The Condo-Land Report-
Both condominiums (56) and land (24) had their best numbers since 2007. Land sales are up 33% from last year (and up over
140% from only 10 sales in 2008) but are still way off the pace set in 2004 (when there were 80 sales through September). Although we are pleased with the condominium improvement, there is lots of room for growth if we want to approach the record set in 2004 when there were 137 sales.
The Price is Right, Except When it's Not!
What about prices? Here, things get a bit muddier. We are showing strong gains in both average and median price
growth, but a lot of that can be explained by renewed strength in market segment versus individual homes experiencing
dramatic price gains. One of the important contributing factors to our price drop was the fact that the market over
$600,000 was very weak for a number of years. This year, the number of sales of $600K + homes was up 104% from last
year and up 46% from the average of 2008, 2009 and 2010. This re-shifting to a more balanced marketplace will have
the opposite effect that the unbalanced market had for the periods 2008 through 2011. Mathematically, it will bring the
average and median prices up. That being said, prices have definitely stabilized and are showing incremental upward
movement in certain market sectors. Still, we rarely see contracts being put together at the listing price or above, even
in multiple offer situations.
What's Inventory Got To Do With It-
We still struggle with available inventory, and low inventory is a two-edged sword. Yes, it can help push prices up. However,
there is an even higher probability it will slow the market down, which is what we seem to be experiencing. We
have not seen sub-200 available homes at this time of year since the heyday of multiple offers in 2006 (when there were
181 listings on the market). Here’s the problem with low inventory: it usually means that there is a higher percentage of
homes on the market that buyers have already viewed – and for whatever reason rejected. While interest rates stay low,
buyers pull back until new inventory comes on the market. The challenge with our current market is there are many sellers
also waiting to put their homes on the market until they can list at higher prices. Like a convergence zone, both parties
are waiting for an event that may or may not take place in the near future. The result is a slowdown. Judging by the
market activity so far in October, that’s exactly what we’re experiencing right now.

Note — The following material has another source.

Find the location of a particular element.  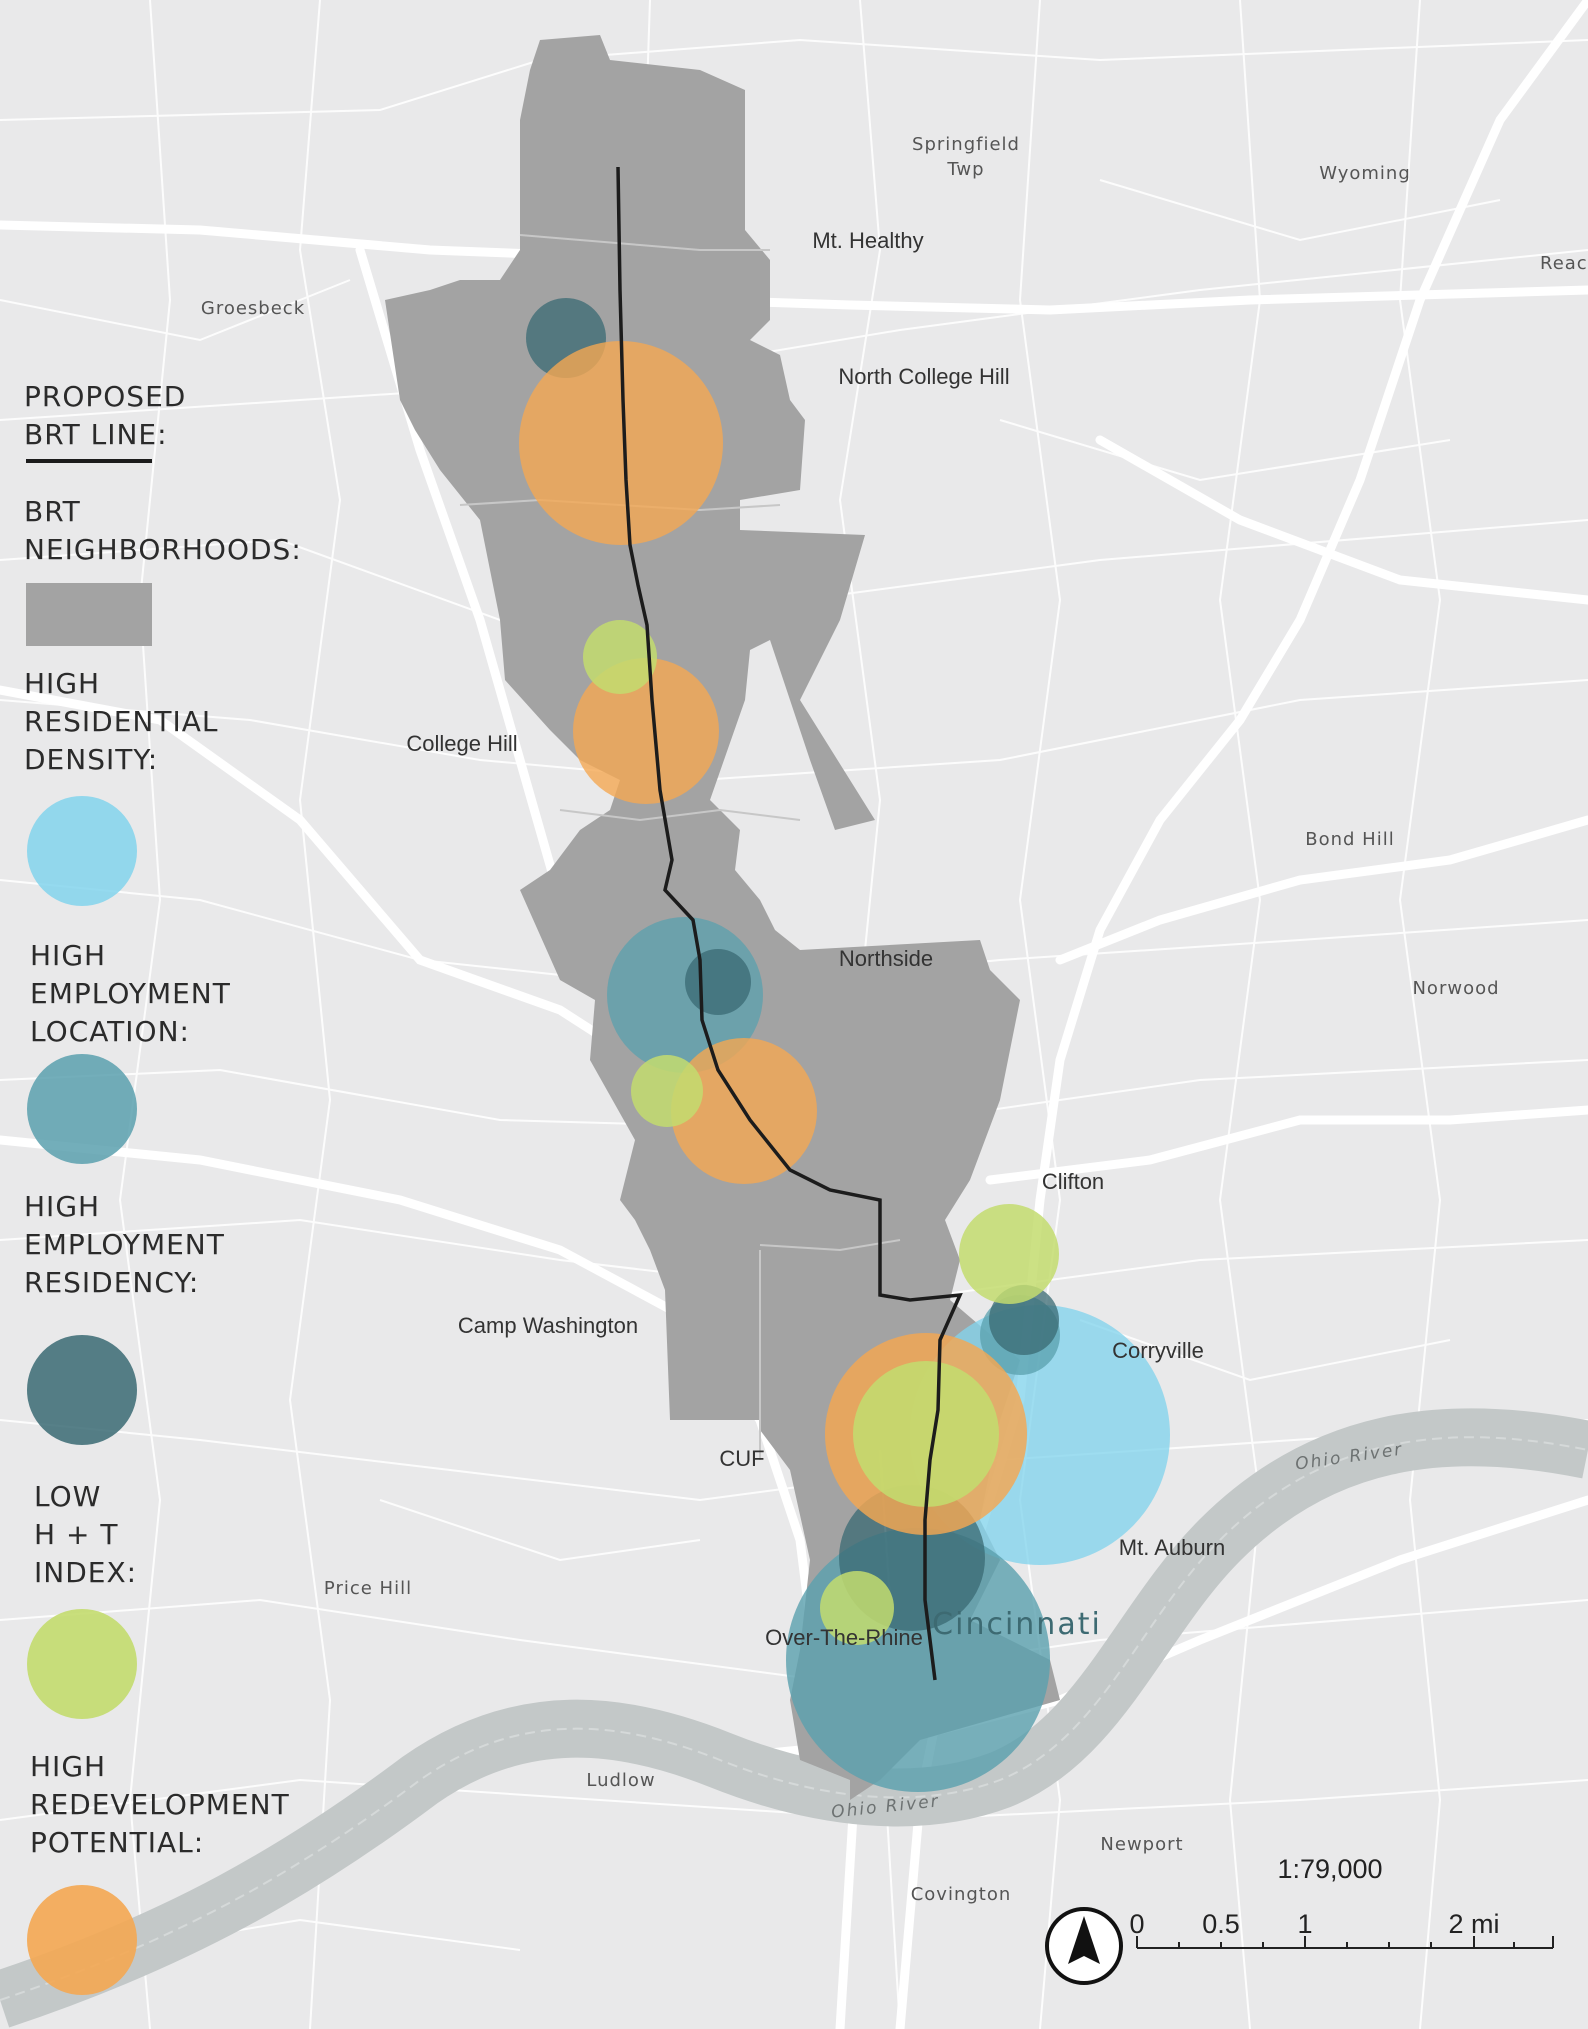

Bainbridge Island Single Family Homes Sold July 1 through September 30
So what will happen? We predict that the market will work itself out. We just have to be patient. Prices will go up a bit more, which
will prompt sellers who are tired of waiting to make some moves. We know this from analyzing statistical data as well as working and communicating every day with buyers and sellers. As Windermere professionals and residents of this terrific community, we know that things are headed back in the right direction. Bainbridge Island continues to be a great place for investing in real estate and in a wonderful quality of life.